Required tasks =
1. Decide whether each statement below agrees with the Hot Water review, answering yes or no and quoting the words of the review that decide it: (a) The film is Ramzi Bashour's first feature. (b) The film runs about two hours. (c) Bashour relies heavily on exposition and overt sentimentality.
2. Quote the Hot Water review from "Movie Reviews" to "to be exact.".

Text provided =
◆ ◆ ◆ ◆
Movie Reviews
‘Hot Water’ Review: Lubna Azabal and Daniel Zolghadri Go West in a Slight but Sensitive Mother-Son Road Movie
A mother-son road movie more laced with humor than laden with trauma, Hot Water marks a warm and sensitive, if not entirely satisfying, debut feature from Ramzi Bashour.
There’s an undeniable familiarity that nips at the heels (or wheels?) of the film as it traverses classic American landscapes alongside its protagonists, a tightly wound Lebanese woman (Lubna Azabal) and her turbulent, U.S.-raised teenager (Daniel Zolghadri). We’ve been here before — in this situation, with these types, against these backdrops. Every year at Sundance, to be exact.
Hot Water
The Bottom Line Warm and sweet, if not entirely satisfying.
Venue: Sundance Film Festival (U.S. Dramatic Competition)
Cast: Lubna Azabal, Daniel Zolghadri, Dale Dickey, Gabe Fazio
Director-writer: Ramzi Bashour
1 hour 37 minutes
Luckily, the leads are good company, and there’s just enough in Hot Water that feels fresh and personal to lift it above dreaded indie staleness. Bashour has a light touch, an aversion to exposition, histrionics and overt sentimentality, that serves the material well.
If the film’s modesty, its glancing quality, is a strength, it’s also a limitation. There’s a nagging sense that the writer-director is just skimming the surface of his characters, their relationship to each other and to the country they live in. The Syrian-American Bashour knows these people and their story in his bones — the movie has several autobiographical elements — but he doesn’t always translate that depth of understanding to the screen.
◆ ◆ ◆ ◆
Listed records =
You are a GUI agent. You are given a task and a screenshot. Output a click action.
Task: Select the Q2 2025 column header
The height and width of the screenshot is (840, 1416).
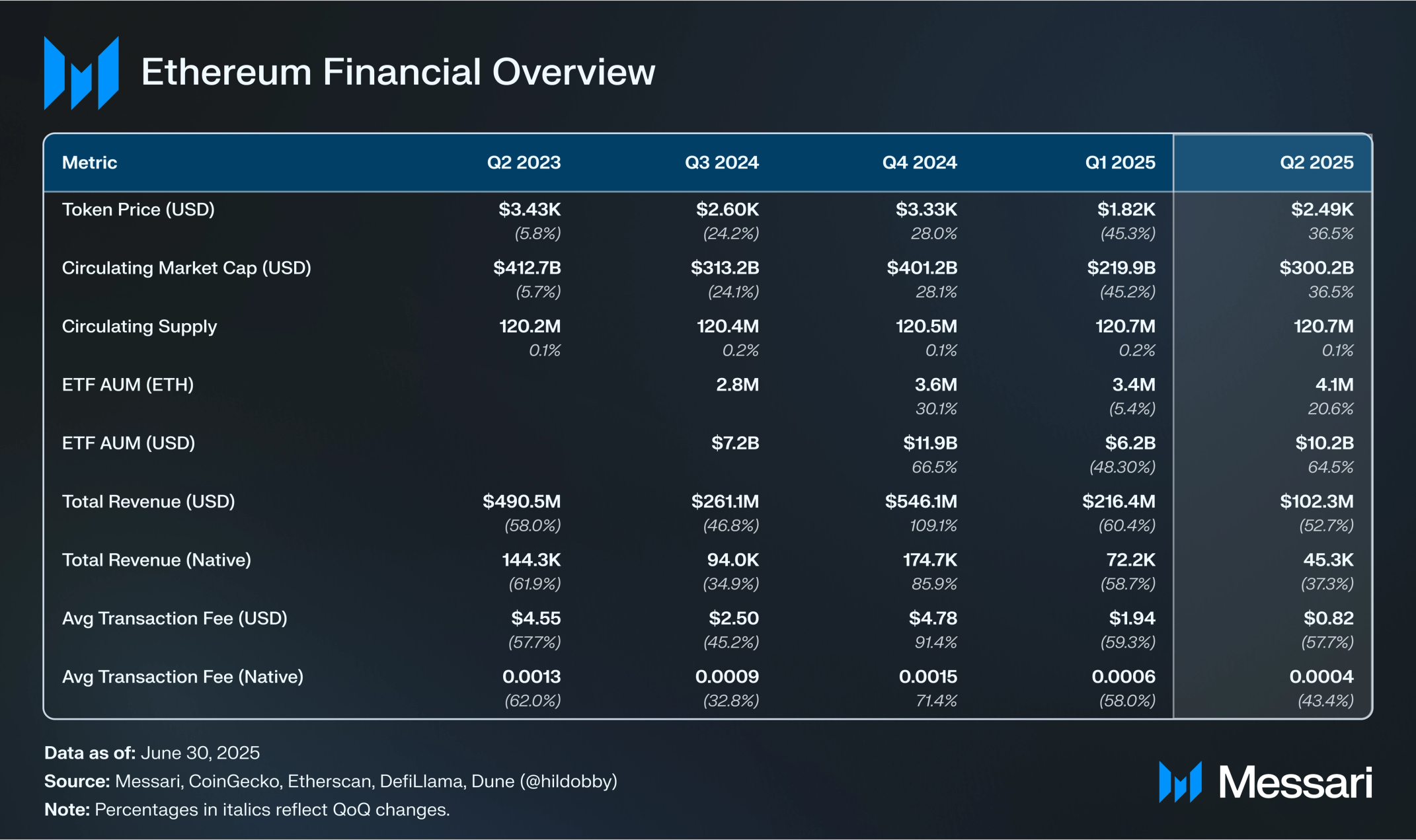click(1316, 163)
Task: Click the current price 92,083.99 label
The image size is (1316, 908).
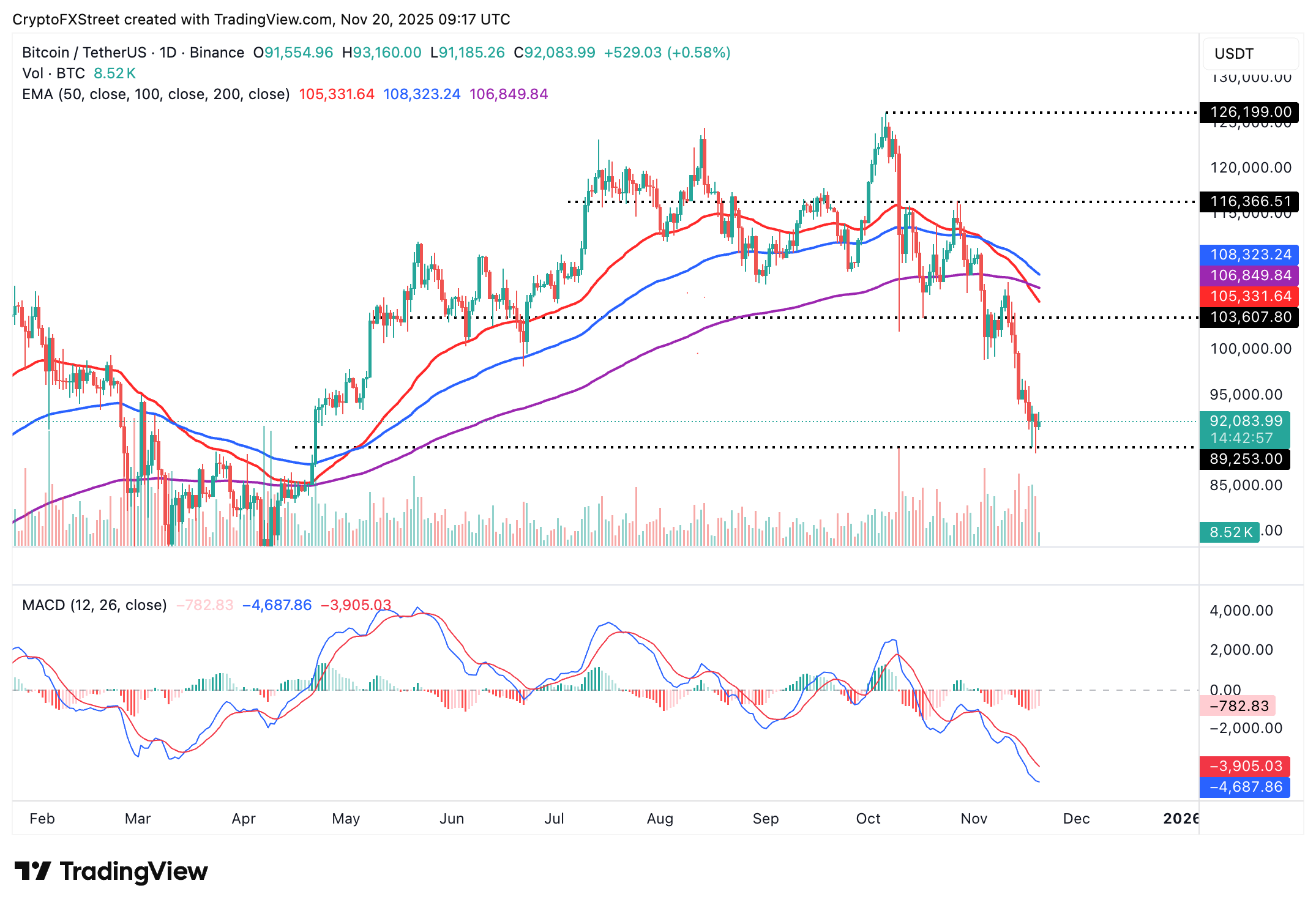Action: click(1246, 421)
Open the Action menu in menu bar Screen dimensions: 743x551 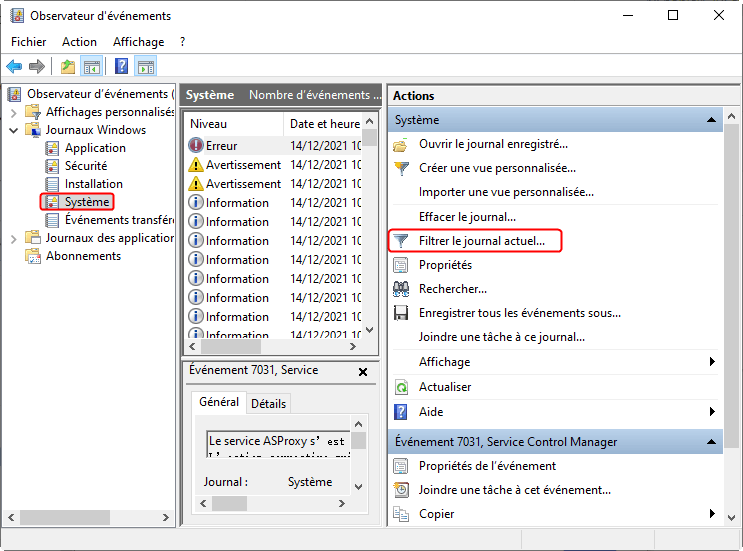point(79,42)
◆ ◆ ◆ ◆
Problem solutions =
1.
(a) Yes: "debut feature from Ramzi Bashour."
(b) No: "1 hour 37 minutes"
(c) No: "an aversion to exposition, histrionics and overt sentimentality"

2.
Movie Reviews
‘Hot Water’ Review: Lubna Azabal and Daniel Zolghadri Go West in a Slight but Sensitive Mother-Son Road Movie
A mother-son road movie more laced with humor than laden with trauma, Hot Water marks a warm and sensitive, if not entirely satisfying, debut feature from Ramzi Bashour.
There’s an undeniable familiarity that nips at the heels (or wheels?) of the film as it traverses classic American landscapes alongside its protagonists, a tightly wound Lebanese woman (Lubna Azabal) and her turbulent, U.S.-raised teenager (Daniel Zolghadri). We’ve been here before — in this situation, with these types, against these backdrops. Every year at Sundance, to be exact.